内田康夫さんとのこと
内田康夫さんとは同じ業界にいながら、およそミステリに関する話はしたことがなく、もっぱら囲碁を介してのおつきあいだった。
初めてお会いしたのは「週刊ポスト」を介してだった。かつて「ポスト」は「文壇囲碁名人戦」を主宰していて、デビューの早かった僕は昭和五十五年の第13期から参加していたのだが、内田さんも六十二年の第26期(文壇名人戦は年二回行なわれていた)から参加する運びとなった。そしてその初参加に先だって「ポスト」誌上で内田さんと女流プロの新海洋子三段との三子局が行なわれ、その観戦記を僕が担当することになったのである。プロに三子というのも凄いが、内容的にも終始黒が優勢を堅持し、最後の最後で内田さんに「強いがゆえのミス」が出て惜しくも敗れたが、とにかくその強さに僕は眼を見張った。現に内田さんはその直後、文壇名人戦に初参加にして優勝を飾っている。
その後、文壇名人戦が消滅するまで、何局お手合わせしただろうか。この時期、内田さんははっきり僕より強かった。
内田さんは僕と同じ東洋大学なのだが、囲碁研とは関わりがなかったようで、それでどうしてそこまで強くなることができたのか、迂闊にも改まって囲碁歴をお聞きしたことがなかったのを今にして残念に思う。
ともあれその後、新井素子さんの尽力で「推理作家協会囲碁同好会」が復活し、少し遅れて三好徹さんが発起人となって「文人碁会」が再興されて、内田さんもその両者に顔を出されるようになった。
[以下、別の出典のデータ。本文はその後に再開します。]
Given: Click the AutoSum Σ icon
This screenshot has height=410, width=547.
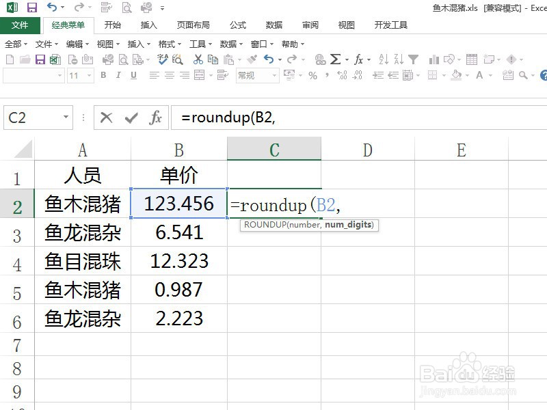Looking at the screenshot, I should (x=335, y=59).
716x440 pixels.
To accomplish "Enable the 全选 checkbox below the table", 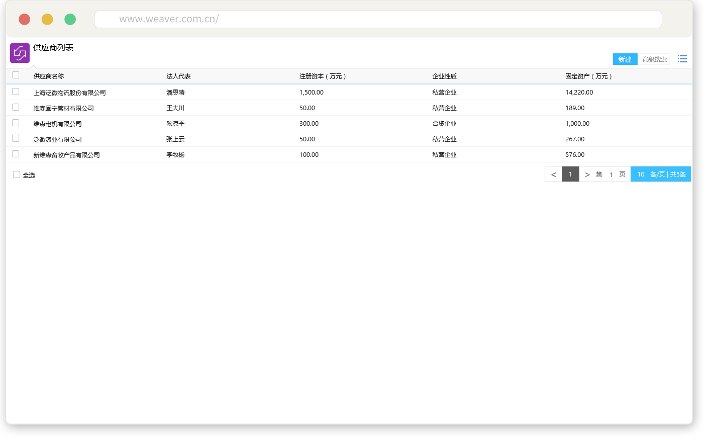I will [x=17, y=175].
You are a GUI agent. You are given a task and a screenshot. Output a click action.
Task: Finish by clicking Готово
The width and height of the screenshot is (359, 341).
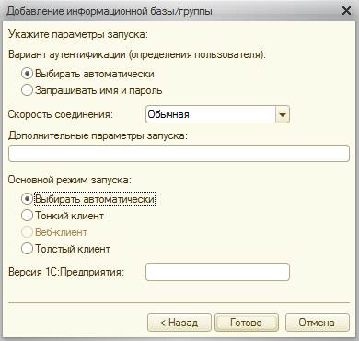point(247,323)
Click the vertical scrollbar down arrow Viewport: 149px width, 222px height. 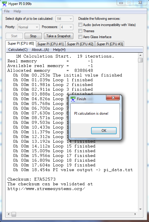pos(140,209)
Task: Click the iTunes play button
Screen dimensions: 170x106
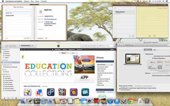Action: 11,46
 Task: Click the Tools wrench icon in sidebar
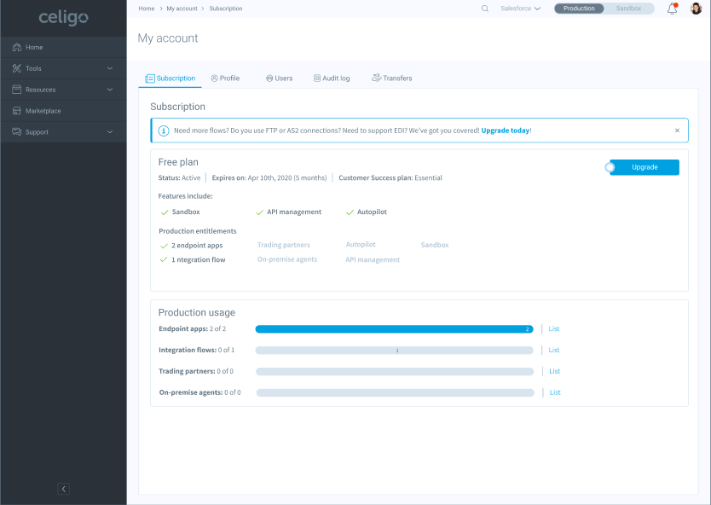coord(17,68)
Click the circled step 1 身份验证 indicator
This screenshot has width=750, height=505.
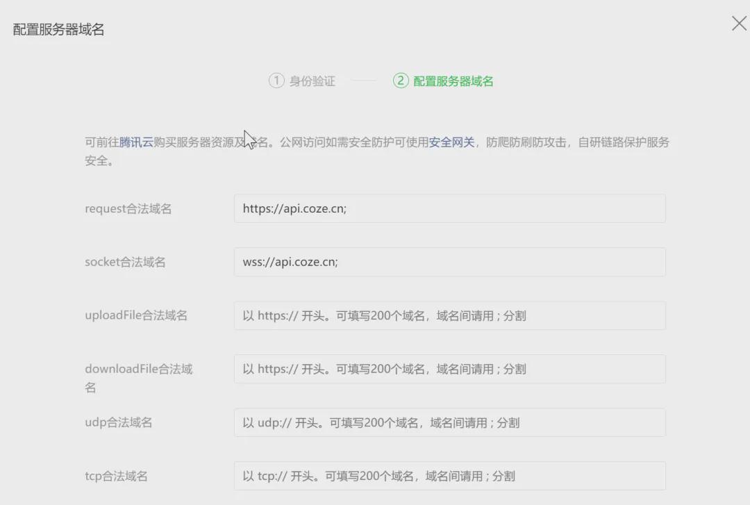pyautogui.click(x=301, y=81)
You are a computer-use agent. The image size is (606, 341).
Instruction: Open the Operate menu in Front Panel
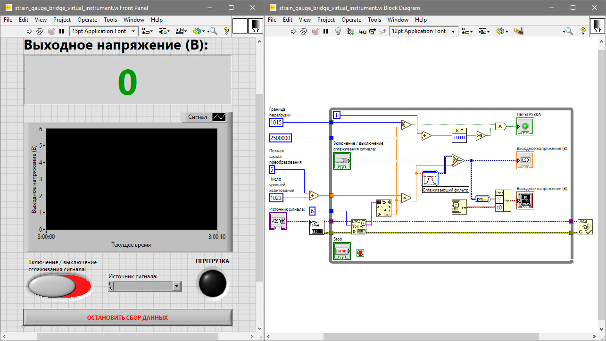(87, 20)
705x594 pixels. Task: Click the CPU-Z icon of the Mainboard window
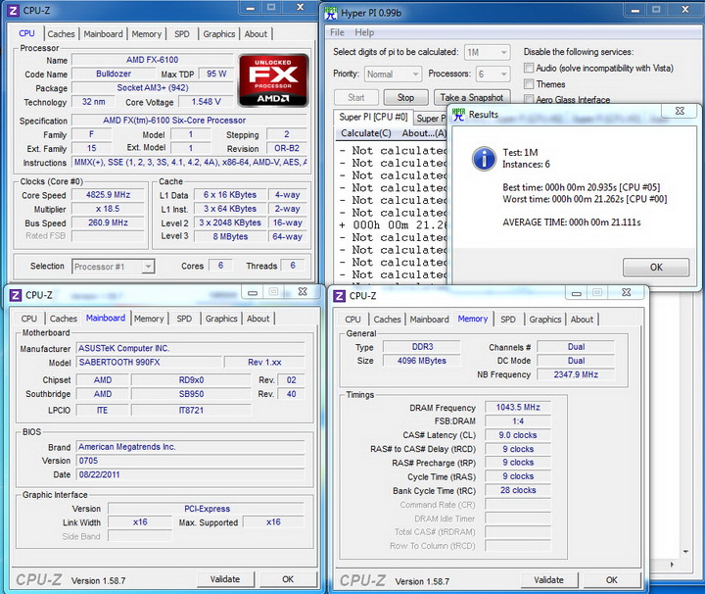[14, 294]
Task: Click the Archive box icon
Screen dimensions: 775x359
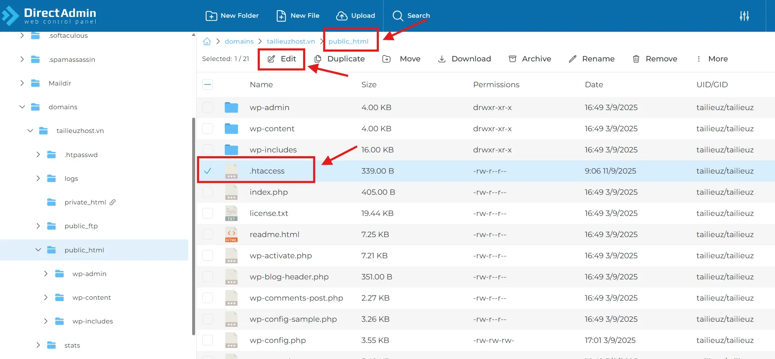Action: tap(512, 59)
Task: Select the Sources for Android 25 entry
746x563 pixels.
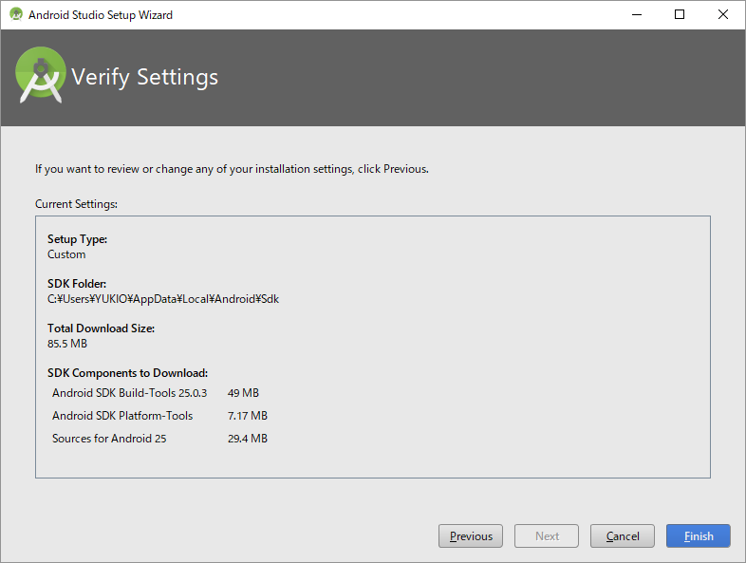Action: tap(109, 439)
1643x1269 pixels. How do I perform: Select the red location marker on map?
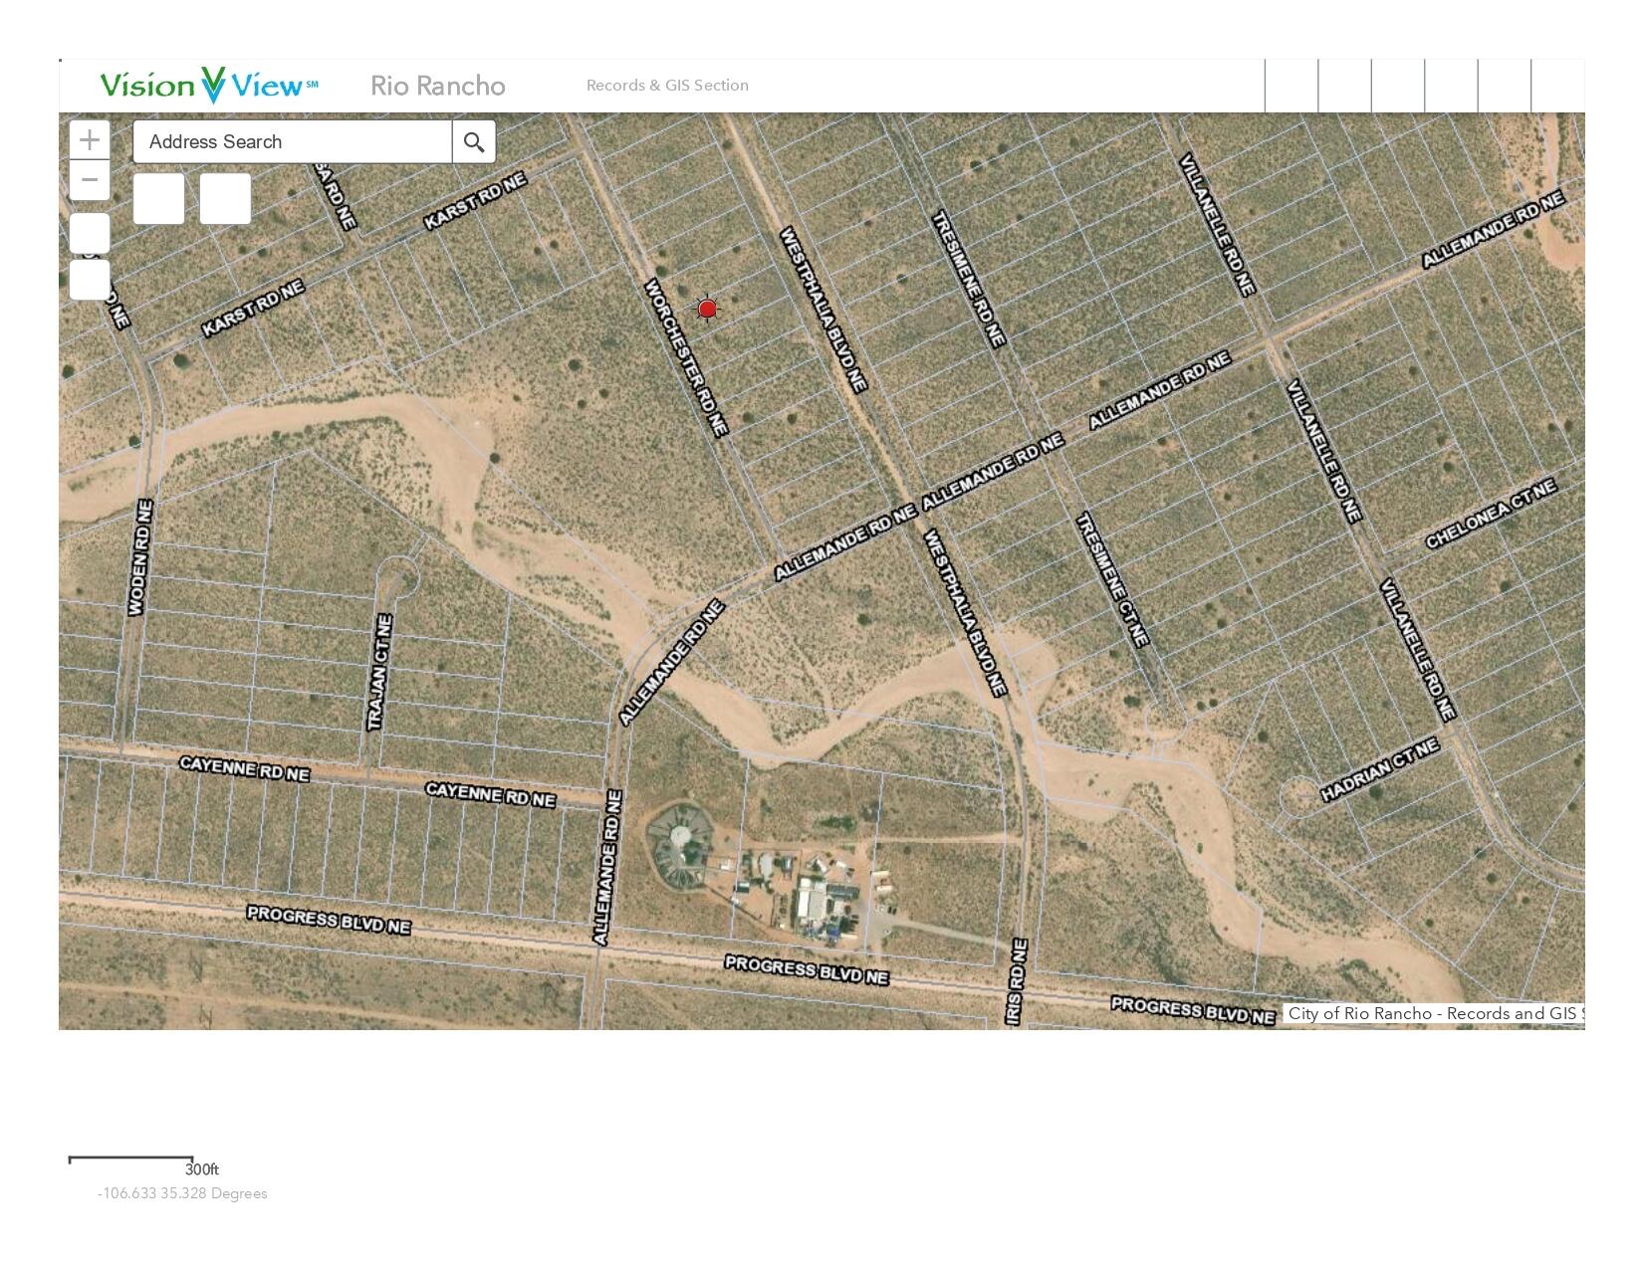[707, 310]
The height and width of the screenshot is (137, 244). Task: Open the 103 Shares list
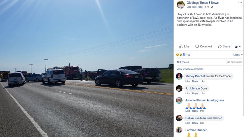click(x=183, y=62)

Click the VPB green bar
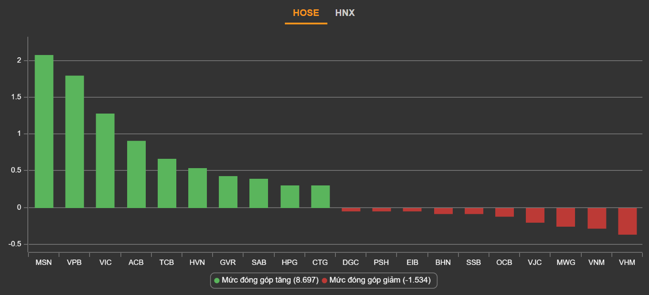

こうしてしばらく途絶えていた内田さんとのお手合わせの機会が以前にもまして多くなり、その一局一局が懐かしいが、とりわけ僕が初優勝した第四期(だったかな?)文人名人戦の決勝戦での死闘は今も記憶に生々しい。
ちなみに内田さんは推協名人と文人名人に各一回就かれている。第一期文人名人に就かれたときに思わず出た「これだから碁はやめられない」という喜色満面のお言葉は印象的だった。
というわけで、内田さんとは果たして通算何局お手合わせしただろうか。繰り返しになるけれども、同じ業界にいながらおよそミステリに関する話題は爪の先ほども交わした憶えがなく、もっぱら囲碁を介してだけのおつきあいだったが、それでも顔を向きあわせていた時間だけは――いや、同じ思考空間を共有した時間ということでも、けっこうなものではないかと思う。
それだけにがっぷり組みあえる好敵手を失ったのは残念この上ない。せめてもう一局、心ゆくまで切った張ったをやりあいたかったなあ。いや、そのうちいつか、
いつかまた碁を打ちましょう、内田さん。